How to Make Buttermilk Out of Milk?

Numerous recipes call for buttermilk. This acidic ingredient gives baked items a tart flavor. Baking soda needs to have an acid to be activated by buttermilk. Manufacture buttermilk; any milk can be used. You might also use vinegar or lemon juice as a replacement. To suit your recipe, you can change the acid concentration.

The most frequent application of buttermilk is in baking. When used with baking soda, it enhances the rise and fluffiness of foods like biscuits and pancakes. In addition, it’s frequently used to tenderize chicken before roasting or frying it, and it’s a crucial component in creamy sauces like ranch.

How to Make Buttermilk Out of Milk?

Cream of Tartar

Cream of tartar can be used to create a delicious alternative to buttermilk. This component is an acid in powder form that shares chemical properties with vinegar and lemon juice. In recipes for pancakes and other baked products, it can take the place of buttermilk. Additionally, it can be used to prepare meat marinades.

You can use one cup of milk and one teaspoon of cream of tartar to make buttermilk. In a liquid measuring cup, combine the milk and cream of tartar when ready to use. After that, stir the mixture frequently for five to ten minutes as it sits. In contrast to several buttermilk alternatives, it does not thicken or get overly watery.

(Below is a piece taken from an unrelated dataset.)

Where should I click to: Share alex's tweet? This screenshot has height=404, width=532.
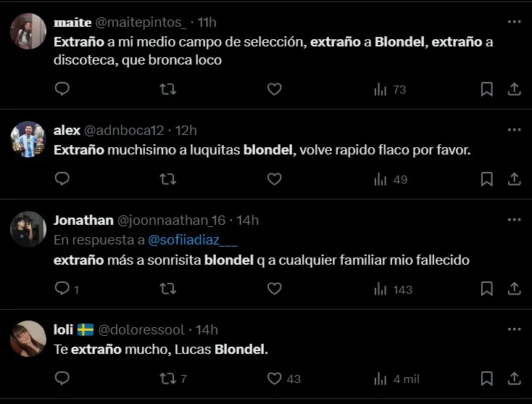coord(514,178)
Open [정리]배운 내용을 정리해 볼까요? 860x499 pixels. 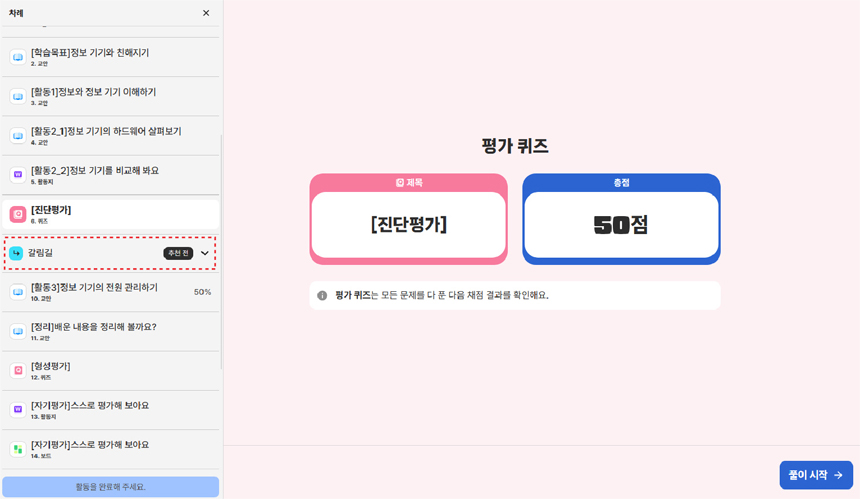(x=93, y=327)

Sour cream can be substituted with buttermilk. It gives baked goods a tangy flavor and helps gluten become more tender, giving them a softer texture and body. Quick loaves of bread also rise as a result. Buttermilk can also be produced using soy milk in addition to milk.

Lemon Juice

Lemon juice is a wonderful substitute for vinegar if you’re trying to produce buttermilk. One cup of milk and one tablespoon (15 mL) of lemon juice are all required. But it’s vital to remember that bottled lemon juice contains preservatives like sulfite. These compounds may harm some people, particularly those with asthma.

Lemon juice or distilled white vinegar is a few more well-liked alternatives. Because lemon juice contains the acid that converts milk to the buttermilk, it is a great option. Within ten minutes, the replacement ought to thicken. If you consume dairy or are a vegan allergy, lemon juice is also acceptable.

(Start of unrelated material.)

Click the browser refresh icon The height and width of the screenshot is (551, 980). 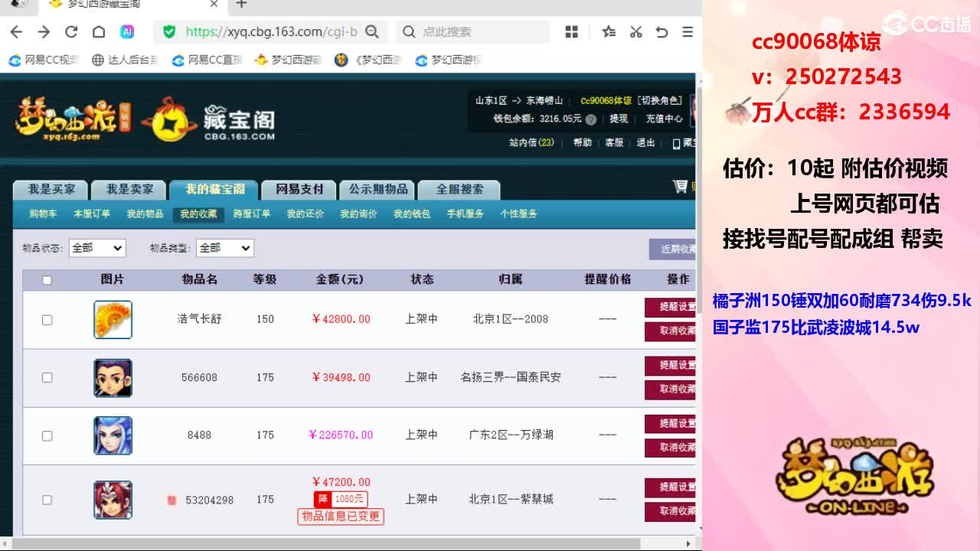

Lemon juice and coconut milk can also be swapped out in a 1:1 ratio. One cup of coconut milk should be combined with one tablespoon of lemon juice before being left at room temperature for at least 10 minutes. The milk should have thickened and appeared curdled after 10 minutes. Although it won’t be as thick as real buttermilk, this replacement will still be effective.

Apple Cider Vinegar

Apple cider vinegar is one of the first ingredients to make buttermilk. This acidic ingredient can be utilized in a variety of cooking methods. It will give meats a tangy flavor and aid in tenderization. You should be aware that malt vinegar should never be used in this recipe.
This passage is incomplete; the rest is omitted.